For both Options: Make Required Packages From the Distro Available

xCAT uses on several packages that come from the Linux distro. Follow this section to create the repository of the OS on the Management Node.

See the following documentation:

Setting Up the OS Repository on the Mgmt Node

Install xCAT Packages

[RH]: Use yum to install xCAT and all the dependencies:

yum clean metadata

or
yum clean all

then
yum install xCAT

[SLES]Use zypper to install xCAT and all the dependencies:

zypper install xCAT

(Optional) Install the Packages for sysclone

Note:syslcone is not supported on SLES.

In xCAT 2.8.2 and above, xCAT supports cloning new nodes from a pre-installed/pre-configured node, we call this provisioning method as sysclone. It leverages the opensource tool systemimager. xCAT ships the required systemimager packages with xcat-dep. If you will be installing stateful(diskful) nodes using the sysclone provmethod, you need to install systemimager and all the dependencies:

[RH]: Use yum to install systemimager and all the dependencies:

yum install systemimager-server

[SLES]: Use zypper to install systemimager and all the dependencies:

zypper install systemimager-server

Quick Test of xCAT Installation

Add xCAT commands to the path by running the following:

source /etc/profile.d/xcat.sh

Check to see the database is initialized:

tabdump site

The output should similar to the following:

    key,value,comments,disable
    "xcatdport","3001",,
    "xcatiport","3002",,
    "tftpdir","/tftpboot",,
    "installdir","/install",,
         .
         .
         .

If the tabdump command does not work, see Debugging xCAT Problems.

Restart or Reload xcatd

If you really encountered certain problem that xcat daemon failed to function, you can try to restart the xcat daemon.

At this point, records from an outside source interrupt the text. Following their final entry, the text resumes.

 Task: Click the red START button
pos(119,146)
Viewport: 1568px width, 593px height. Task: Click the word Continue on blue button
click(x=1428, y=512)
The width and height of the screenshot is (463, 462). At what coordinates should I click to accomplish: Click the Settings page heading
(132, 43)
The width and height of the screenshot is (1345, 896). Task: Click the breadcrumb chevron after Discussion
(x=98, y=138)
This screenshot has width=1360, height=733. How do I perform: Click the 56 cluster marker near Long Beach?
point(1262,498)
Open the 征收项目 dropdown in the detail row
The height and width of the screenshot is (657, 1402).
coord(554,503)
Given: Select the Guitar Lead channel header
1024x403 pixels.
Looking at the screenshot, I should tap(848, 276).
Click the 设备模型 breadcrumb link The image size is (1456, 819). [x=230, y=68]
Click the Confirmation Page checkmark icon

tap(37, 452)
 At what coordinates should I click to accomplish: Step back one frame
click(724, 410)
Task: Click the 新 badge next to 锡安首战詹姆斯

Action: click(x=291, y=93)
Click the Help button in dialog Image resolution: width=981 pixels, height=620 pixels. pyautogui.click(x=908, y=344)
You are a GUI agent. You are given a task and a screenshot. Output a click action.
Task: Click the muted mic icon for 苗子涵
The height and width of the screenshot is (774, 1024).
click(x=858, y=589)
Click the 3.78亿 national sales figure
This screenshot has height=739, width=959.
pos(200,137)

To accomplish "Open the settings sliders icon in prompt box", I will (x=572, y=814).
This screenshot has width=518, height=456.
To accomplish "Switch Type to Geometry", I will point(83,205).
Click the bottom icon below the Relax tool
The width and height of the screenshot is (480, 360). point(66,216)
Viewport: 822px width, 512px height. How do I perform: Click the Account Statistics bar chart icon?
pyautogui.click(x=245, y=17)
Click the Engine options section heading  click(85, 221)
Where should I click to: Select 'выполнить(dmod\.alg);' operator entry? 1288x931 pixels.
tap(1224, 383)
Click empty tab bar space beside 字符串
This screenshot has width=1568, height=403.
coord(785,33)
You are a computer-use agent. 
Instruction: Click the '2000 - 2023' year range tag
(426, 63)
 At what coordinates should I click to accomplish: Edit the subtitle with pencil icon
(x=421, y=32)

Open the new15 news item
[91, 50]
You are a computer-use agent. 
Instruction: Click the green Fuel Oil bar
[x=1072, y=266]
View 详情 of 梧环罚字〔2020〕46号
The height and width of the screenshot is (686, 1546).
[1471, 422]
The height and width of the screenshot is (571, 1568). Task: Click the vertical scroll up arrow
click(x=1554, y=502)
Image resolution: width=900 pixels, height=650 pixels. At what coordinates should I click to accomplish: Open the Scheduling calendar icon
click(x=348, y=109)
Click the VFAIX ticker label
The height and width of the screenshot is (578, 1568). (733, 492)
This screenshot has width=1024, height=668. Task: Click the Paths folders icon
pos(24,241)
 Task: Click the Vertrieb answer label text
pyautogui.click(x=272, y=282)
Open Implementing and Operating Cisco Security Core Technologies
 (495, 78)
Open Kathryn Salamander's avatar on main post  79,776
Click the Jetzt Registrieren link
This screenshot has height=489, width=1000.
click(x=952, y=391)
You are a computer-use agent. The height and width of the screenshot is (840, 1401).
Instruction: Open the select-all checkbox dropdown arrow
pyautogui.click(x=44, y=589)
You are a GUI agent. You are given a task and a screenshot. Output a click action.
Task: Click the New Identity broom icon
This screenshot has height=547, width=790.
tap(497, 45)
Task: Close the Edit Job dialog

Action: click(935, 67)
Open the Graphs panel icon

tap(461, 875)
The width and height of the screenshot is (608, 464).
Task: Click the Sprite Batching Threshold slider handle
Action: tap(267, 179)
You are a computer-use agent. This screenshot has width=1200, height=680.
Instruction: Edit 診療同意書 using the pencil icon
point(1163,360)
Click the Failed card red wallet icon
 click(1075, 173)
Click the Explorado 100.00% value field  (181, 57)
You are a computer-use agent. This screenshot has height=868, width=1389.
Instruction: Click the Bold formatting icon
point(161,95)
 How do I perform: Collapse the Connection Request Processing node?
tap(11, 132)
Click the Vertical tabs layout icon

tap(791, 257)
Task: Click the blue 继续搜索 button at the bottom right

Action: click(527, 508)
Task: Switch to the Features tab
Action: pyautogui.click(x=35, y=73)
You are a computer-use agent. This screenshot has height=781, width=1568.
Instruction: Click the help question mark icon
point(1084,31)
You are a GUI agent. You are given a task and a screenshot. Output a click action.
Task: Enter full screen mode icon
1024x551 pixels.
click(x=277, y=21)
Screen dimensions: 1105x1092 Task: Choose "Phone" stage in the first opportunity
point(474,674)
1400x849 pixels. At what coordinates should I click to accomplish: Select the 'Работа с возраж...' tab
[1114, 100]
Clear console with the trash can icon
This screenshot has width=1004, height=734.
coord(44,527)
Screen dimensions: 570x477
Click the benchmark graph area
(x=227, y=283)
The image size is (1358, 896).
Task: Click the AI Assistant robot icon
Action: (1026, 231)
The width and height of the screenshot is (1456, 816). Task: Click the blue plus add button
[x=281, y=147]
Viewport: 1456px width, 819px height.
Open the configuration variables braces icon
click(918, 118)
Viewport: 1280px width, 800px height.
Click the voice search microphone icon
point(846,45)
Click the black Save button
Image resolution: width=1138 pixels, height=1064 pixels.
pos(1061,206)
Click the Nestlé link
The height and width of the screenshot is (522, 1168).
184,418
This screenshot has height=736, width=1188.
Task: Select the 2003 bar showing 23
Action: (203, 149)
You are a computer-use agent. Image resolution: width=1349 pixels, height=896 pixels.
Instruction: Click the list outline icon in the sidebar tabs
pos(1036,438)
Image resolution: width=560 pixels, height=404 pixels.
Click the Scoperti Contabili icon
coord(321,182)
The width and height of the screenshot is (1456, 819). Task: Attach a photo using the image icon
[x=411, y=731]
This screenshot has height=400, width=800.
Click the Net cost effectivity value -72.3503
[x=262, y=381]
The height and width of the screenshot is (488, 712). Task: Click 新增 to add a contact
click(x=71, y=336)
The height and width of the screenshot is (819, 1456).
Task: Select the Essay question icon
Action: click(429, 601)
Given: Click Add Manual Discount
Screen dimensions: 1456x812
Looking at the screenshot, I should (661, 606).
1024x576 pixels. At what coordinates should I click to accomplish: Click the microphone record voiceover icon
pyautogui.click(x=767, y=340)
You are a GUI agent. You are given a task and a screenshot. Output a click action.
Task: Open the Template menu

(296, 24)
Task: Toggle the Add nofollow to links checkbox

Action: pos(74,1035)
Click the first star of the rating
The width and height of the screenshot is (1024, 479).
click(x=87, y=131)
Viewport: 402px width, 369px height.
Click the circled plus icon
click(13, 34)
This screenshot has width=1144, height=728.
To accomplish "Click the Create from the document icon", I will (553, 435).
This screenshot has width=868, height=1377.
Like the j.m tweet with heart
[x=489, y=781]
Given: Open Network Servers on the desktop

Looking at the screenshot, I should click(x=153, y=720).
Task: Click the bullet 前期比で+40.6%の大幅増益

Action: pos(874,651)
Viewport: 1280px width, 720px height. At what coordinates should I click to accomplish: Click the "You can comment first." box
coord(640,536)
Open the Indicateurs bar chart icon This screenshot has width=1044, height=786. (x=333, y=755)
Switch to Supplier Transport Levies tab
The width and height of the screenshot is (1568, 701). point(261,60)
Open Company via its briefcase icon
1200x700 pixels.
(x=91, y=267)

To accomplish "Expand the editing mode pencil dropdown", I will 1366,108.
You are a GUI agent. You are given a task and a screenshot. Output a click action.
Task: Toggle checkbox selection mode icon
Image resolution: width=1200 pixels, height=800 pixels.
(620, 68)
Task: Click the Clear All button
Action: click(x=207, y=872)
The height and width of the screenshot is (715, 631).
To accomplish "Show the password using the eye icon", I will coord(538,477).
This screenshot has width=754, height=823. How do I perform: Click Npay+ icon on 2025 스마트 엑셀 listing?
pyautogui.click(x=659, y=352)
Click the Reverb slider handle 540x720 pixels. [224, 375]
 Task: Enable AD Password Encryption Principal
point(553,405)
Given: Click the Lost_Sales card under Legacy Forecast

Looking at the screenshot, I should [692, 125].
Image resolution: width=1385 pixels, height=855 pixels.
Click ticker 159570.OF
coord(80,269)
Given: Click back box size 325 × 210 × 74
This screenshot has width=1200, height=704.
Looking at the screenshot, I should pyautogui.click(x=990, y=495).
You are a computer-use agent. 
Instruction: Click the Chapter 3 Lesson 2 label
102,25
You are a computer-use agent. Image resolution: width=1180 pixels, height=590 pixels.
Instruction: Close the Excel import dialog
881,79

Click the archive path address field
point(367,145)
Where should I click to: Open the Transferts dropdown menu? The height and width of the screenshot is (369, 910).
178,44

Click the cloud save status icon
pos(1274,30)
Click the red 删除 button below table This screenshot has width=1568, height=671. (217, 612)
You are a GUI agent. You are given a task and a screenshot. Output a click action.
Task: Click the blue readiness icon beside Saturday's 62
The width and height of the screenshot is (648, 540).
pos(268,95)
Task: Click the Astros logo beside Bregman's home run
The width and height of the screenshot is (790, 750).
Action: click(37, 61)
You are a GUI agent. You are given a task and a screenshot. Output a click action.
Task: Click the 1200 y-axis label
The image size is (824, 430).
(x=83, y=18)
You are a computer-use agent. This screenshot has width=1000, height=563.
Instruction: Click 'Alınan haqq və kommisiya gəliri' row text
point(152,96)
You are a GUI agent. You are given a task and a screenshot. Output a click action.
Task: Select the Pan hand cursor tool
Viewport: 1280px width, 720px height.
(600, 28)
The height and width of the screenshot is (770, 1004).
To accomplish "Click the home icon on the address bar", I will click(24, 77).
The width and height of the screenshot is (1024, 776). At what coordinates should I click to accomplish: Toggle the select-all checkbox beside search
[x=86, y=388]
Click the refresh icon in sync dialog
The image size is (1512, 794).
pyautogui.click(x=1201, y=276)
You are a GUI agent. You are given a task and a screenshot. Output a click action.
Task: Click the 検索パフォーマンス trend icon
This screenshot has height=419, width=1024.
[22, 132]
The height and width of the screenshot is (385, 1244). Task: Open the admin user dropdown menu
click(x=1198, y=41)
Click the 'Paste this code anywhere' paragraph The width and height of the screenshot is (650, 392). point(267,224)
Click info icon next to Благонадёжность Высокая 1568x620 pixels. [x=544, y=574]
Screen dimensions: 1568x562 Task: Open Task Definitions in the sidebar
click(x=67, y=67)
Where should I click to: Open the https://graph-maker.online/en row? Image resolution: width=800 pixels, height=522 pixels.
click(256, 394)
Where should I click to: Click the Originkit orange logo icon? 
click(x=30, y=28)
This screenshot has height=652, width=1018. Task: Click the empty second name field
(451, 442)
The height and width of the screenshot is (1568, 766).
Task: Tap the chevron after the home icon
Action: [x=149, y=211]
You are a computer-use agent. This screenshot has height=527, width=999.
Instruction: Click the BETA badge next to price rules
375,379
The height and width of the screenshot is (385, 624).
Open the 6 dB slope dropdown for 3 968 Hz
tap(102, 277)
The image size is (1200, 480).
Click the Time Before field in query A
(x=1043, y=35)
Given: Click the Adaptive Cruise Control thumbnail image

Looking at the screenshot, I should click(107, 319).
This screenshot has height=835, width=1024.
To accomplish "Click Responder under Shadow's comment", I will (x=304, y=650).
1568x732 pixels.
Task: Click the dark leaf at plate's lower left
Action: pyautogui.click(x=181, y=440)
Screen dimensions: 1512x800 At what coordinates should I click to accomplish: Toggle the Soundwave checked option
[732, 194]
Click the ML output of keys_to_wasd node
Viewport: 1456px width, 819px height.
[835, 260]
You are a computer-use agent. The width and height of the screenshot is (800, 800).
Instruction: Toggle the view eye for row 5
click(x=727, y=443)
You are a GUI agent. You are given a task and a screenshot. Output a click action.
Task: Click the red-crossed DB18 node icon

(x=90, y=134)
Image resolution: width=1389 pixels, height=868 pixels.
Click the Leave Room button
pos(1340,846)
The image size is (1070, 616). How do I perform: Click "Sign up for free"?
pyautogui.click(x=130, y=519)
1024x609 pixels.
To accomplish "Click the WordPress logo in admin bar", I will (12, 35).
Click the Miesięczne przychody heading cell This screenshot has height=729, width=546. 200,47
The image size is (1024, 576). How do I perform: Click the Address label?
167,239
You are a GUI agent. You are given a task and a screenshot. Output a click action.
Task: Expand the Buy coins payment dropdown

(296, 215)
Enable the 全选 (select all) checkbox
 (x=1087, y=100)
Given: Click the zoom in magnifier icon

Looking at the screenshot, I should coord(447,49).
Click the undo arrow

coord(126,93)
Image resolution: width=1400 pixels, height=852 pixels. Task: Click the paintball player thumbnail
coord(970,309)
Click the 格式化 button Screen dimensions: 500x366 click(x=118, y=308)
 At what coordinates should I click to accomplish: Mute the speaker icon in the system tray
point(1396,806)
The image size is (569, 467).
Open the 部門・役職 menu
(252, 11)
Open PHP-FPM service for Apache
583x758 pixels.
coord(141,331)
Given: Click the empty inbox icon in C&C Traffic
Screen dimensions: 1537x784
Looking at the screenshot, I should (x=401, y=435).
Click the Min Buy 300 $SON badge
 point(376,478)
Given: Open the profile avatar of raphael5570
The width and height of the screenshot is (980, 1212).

[For xcat daemon is running on NON-systemd enabled Linux OS like rh6.x and sles11.x]

    service xcatd restart

[For xcat daemon is running on systemd enabled Linux OS like rh7.x and sles12.x. And AIX.]

    restartxcatd

Refer to the doc of restartxcatd to get the information why you need to use it for systemd enabled system.

If you want to restart xcat daemon but do not want to reconfigure the network service on the management (this will restart xcat daemon quickly for a large cluster).

[For xcat daemon is running on NON-systemd enabled Linux OS like rh6.x and sles11.x]

    service xcatd reload

[For xcat daemon is running on systemd enabled Linux OS like rh7.x and sles12.x. And AIX.]

    restartxcatd -r

If you want to rescan plugin when you added a new plugin, or you changed the subroutine handled_commands of certain plugin.

    rescanplugins

Updating xCAT Packages Later

If you need to update the xCAT RPMs later:

• If the management node does not have access to the internet: download the new version of xCAT from Download xCAT and the dependencies from xCAT Dependencies Download and untar them in the same place as before.
• If the management node has access to the internet, the commands below will pull the updates directly from the xCAT site.

To update xCAT:

[RH]:

    yum clean metadata or you may need to use yum clean all
    yum update '*xCAT*'

[SLES]:

    zypper refresh
    zypper update -t package '*xCAT*'

Note: this will not apply updates that may have been made to some of the xCAT deps packages. (If there are brand new deps packages, they will get installed.) In most cases, this is ok, but if you want to make all updates for xCAT rpms and deps, run the following command. This command will also pick up additional OS updates.

[RH]:

    yum update

[SLES]:

    zypper refresh
    zypper update

Note: Sometimes zypper refresh fails to refresh zypper local repository. Try to run zypper clean to clean local metadata, then use zypper refresh.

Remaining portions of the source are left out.